El siguiente paso en las cerraduras que protejan nuestra vida digital, que es cada vez más nuestra vida real, donde ocurren cosas tan delicadas como nuestras comunicaciones de negocios o sentimentales, nuestras operaciones bancarias y nuestra compra de bienes y servicios, es la seguridad llamada “biométrica”, en la cual las “llaves” de acceso pueden ser diversas características biológicas únicas de cada individuo. Entre las más conocidas (sobre todo gracias a las especulaciones del cine de ciencia ficción) son el patrón de vasos sanguíneos de la retina, los pliegues del iris del ojo, las huellas digitales, la voz, el ADN y ciertos patrones electroencefalográficos popularmente conocidos como “contraseñas mentales” captados por electrodos superficiales en nuestra cabeza, similares a un juego de auriculares.

Todos estos sistemas tienen sus lados negativos. Las huellas dactilares, por ejemplo, pueden verse alteradas por cortes, quemaduras o ser difíciles de leer por el desgaste que sufren debido a ciertas actividades (como la interpretación de ciertos instrumentos musicales). Igualmente, el reconocimiento de voz puede verse anulado por un simple resfriado. El reconocimiento del iris depende de la dilatación o contracción de las pupilas y requiere, entre otras cosas, quitarse gafas y lentillas para ser más o menos preciso. Finalmente, el ADN sería un sistema bastante seguro a no ser porque, claro, hacer un reconocimiento personal por ADN es todavía demasiado costoso y tardado (al menos varios días) y porque es muy fácil robar el ADN de otra persona simplemente consiguiendo un cabello todavía con raíz, como saben los espectadores de CSI.
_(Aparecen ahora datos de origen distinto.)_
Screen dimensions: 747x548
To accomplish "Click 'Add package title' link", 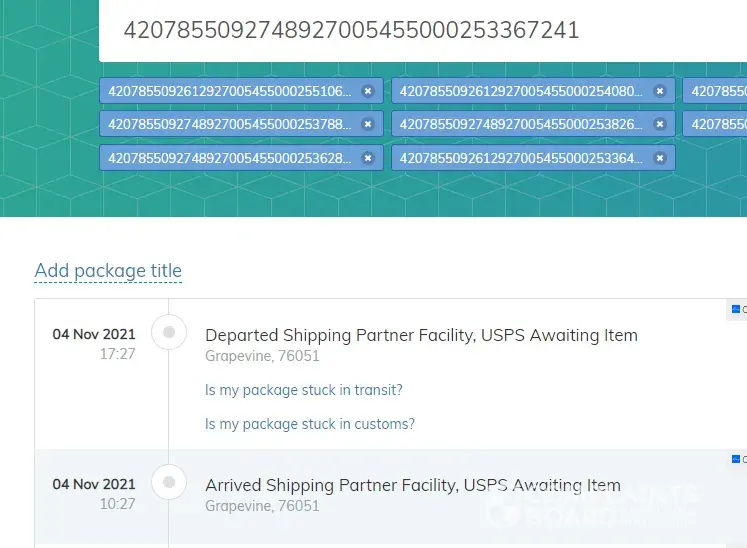I will coord(108,271).
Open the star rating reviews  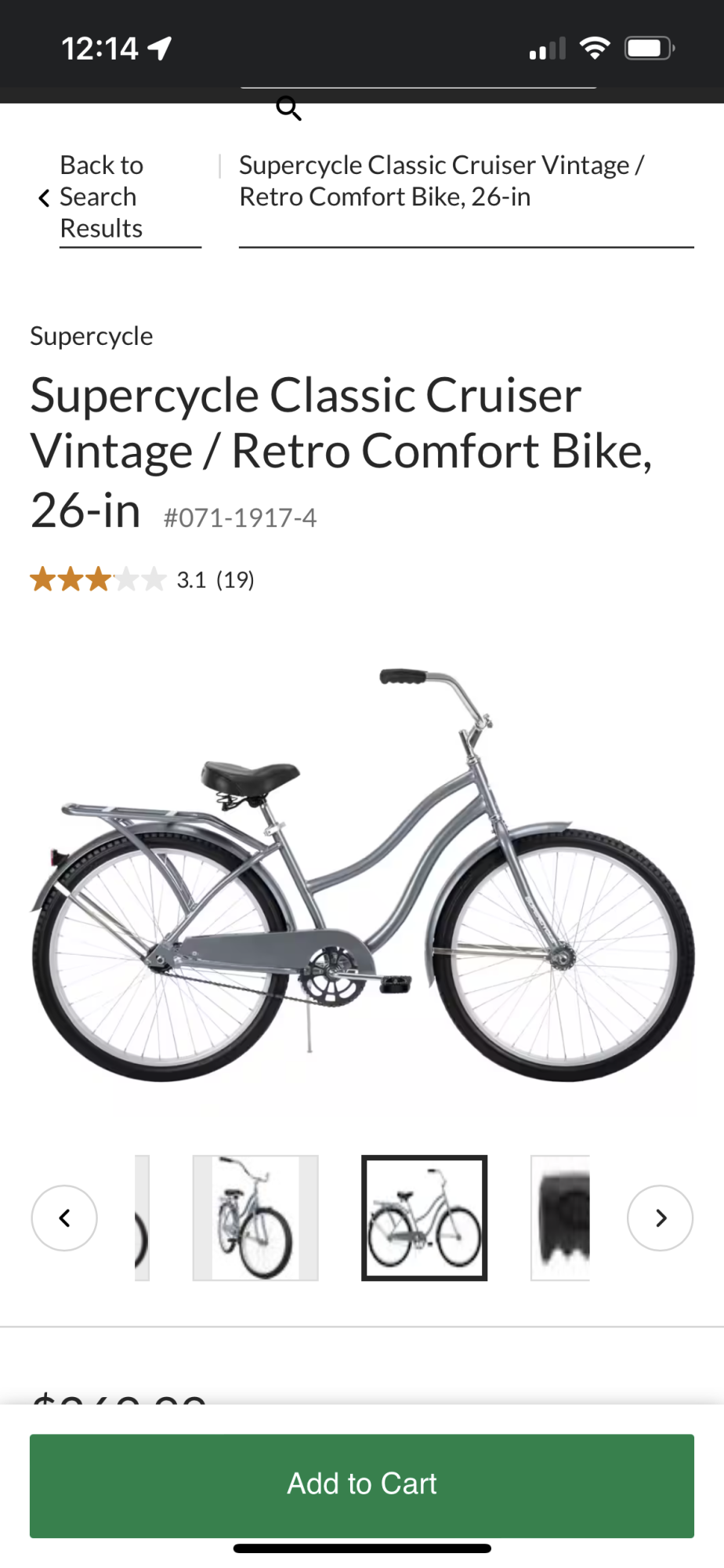click(98, 579)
Así que, mientras la tecnología no avance de manera notable, parece que tendremos que convivir con el sistema de seguridad de las contraseñas y números de identificación personal durante muchos años. Y allí, claro, la mejor recomendación es no ser obvio. Esto incluye no usar su cumpleaños, el nombre de su mascota y todas las contraseñas fáciles de adivinar que ha visto en el cine y la televisión.

Cifrado y santo y seña

La seguridad de datos se ha buscado utilizando cifrados o sistemas criptográficos que, en su versión actual, son parte importante de la protección mediante contraseñas. Otro elemento relacionado con ellas era el “santo y seña”, una palabra o frase secreta que demostraba que quien la pronunciaba tenía derecho a conocer una información, franquear un paso o dar una orden, tal como se usaba en el ejército romano y que es el ancestro directo de su contraseña de correo electrónico.